Ветер дует потому, что колышутся деревья. Потому, что проезжают машины, автобусы, трамваи, накрывая прохожих волнами прохладного пыльного воздуха. Дует, благодаря хлопанью бесчисленных крыльев птиц и бабочек. Благодаря трепетным веерам игривых гейш и упругим парусам изящных кораблей викторианской эпохи. Дует потому, что где-то крутятся ветряные мельницы и еще оттого, что дети усердно остужают горячее молоко, поданное им на ночь, смешно надув щечки и вытянув трубочкой губы. А молоко колышется в кружке и масляно поблескивает, окруженное ореолом горячих маленьких пузырьков. Они беззвучно лопаются, совсем как настоящие, сопровождающие бесконечный летний дождь...

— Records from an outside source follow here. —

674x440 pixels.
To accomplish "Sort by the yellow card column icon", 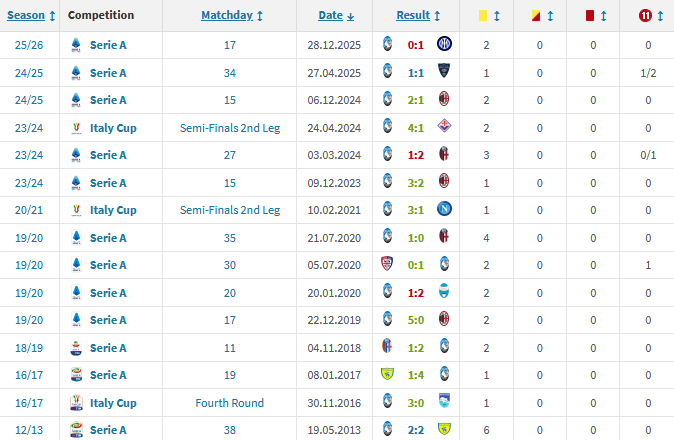I will (x=481, y=16).
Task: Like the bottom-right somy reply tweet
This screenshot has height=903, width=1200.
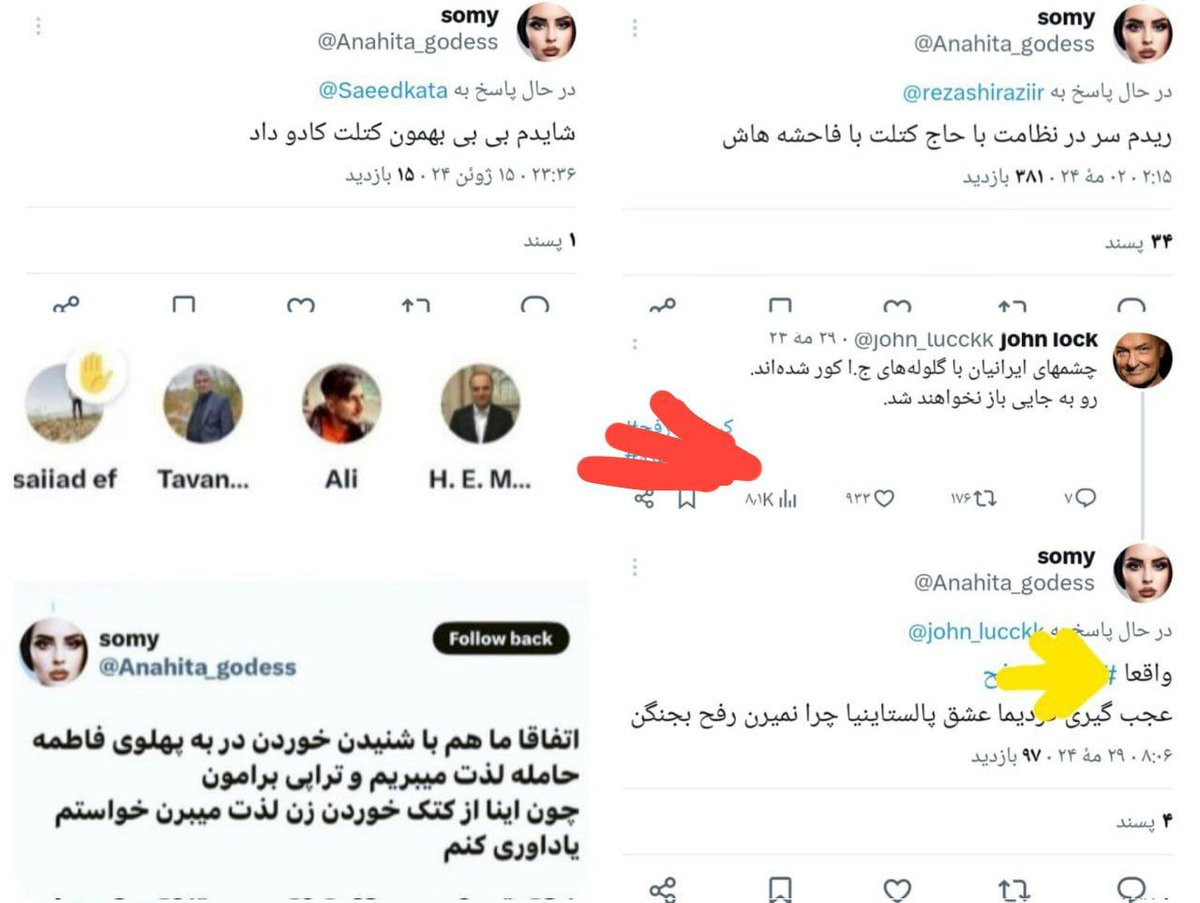Action: point(898,888)
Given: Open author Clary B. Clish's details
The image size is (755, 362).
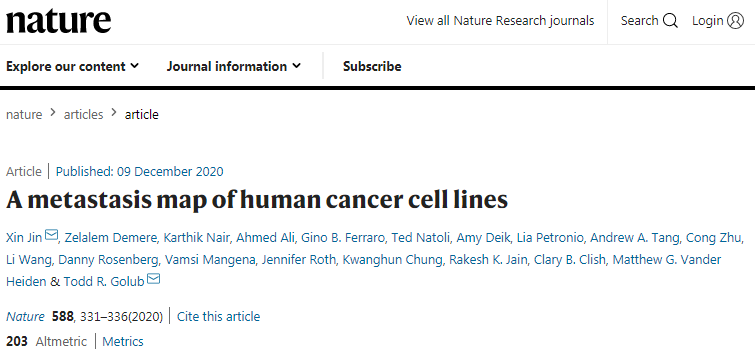Looking at the screenshot, I should [573, 260].
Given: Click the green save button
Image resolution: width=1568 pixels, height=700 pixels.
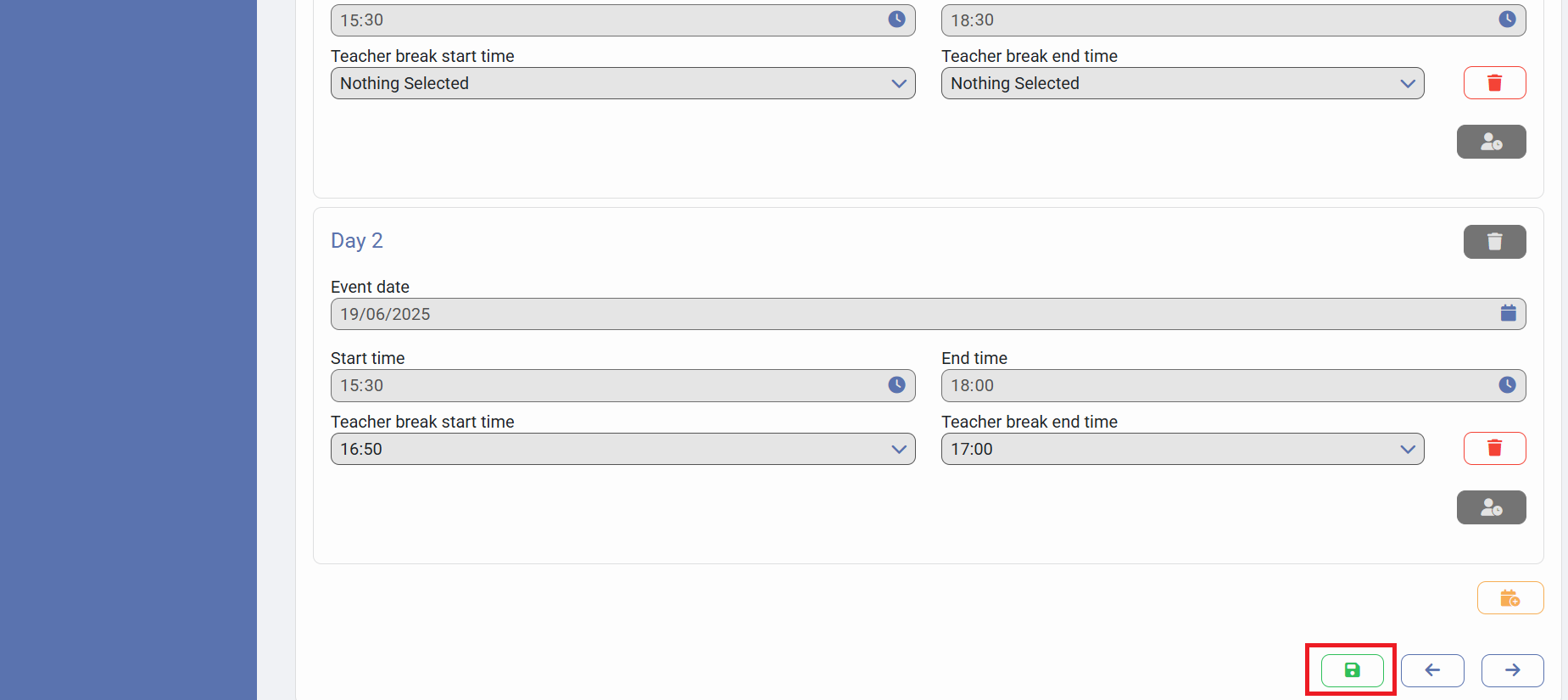Looking at the screenshot, I should [x=1352, y=670].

А дождь идет потому, что на асфальте пузыри! Серьезный дождь не любит беспечные пузыри и раздраженно пытается проткнуть каждого выскочку своей острой, как игла, пулей-каплей. Один пузырь, сто, тысяча, сто тысяч... Вот вам, нахальные бездельники!.. И еще, дождь идет потому, что когда-то давным-давно, прилетевшие марсиане установили под землей мощный насос, который до сих пор вытягивает, высасывает из влажных, мохнатых туч всю воду. Но их звездные корабли давно сгинули в веках, превратились в прах, и вода, когда-то так необходимая для работы космических двигателей, для стремительного полета в холодном пространстве, им теперь уже не нужна... Дождь идет еще потому, что в саванне стало слишком сухо и оттого, что туземец-шаман потребовал дождя, в экстазе подняв коричневые руки, увешанные костяными браслетами к небу, и в мудрых глазах старика отражается огонь ритуального костра, и еще целая тысяча таких же костров за тысячу таких же лет...

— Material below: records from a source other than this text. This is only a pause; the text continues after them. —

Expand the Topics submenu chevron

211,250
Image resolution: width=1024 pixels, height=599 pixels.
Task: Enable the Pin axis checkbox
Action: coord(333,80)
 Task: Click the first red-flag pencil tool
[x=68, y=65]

Огонь горит потому, что кто-то принес сухие ветки. Горит для остывшего в железной кружке чая и продрогшего путешественника во времени, который устало присел около своей удивительной машины, поджав ноги и укутавшись в теплое пальто. Огонь горит в камине, потому, что так заведено и задумано человеком, создавшим этот камин, когда еще сам дом, ныне такой старый и замшелый, еще только-только рождался на бумаге и в голове молодого, талантливого архитектора. Огонь горит желтым светлячком в фаре одинокого, проезжающего мимо, мотоцикла, на котором лихо и гордо восседает человек в черной коже. Волосы его развеваются в потоках встречного ветра, очки сверкают, когда он оборачивается на нас. Он поймал дикое пламя, посадил его внутрь своего железного коня и приказал ему гореть, рождая скорость и восторг...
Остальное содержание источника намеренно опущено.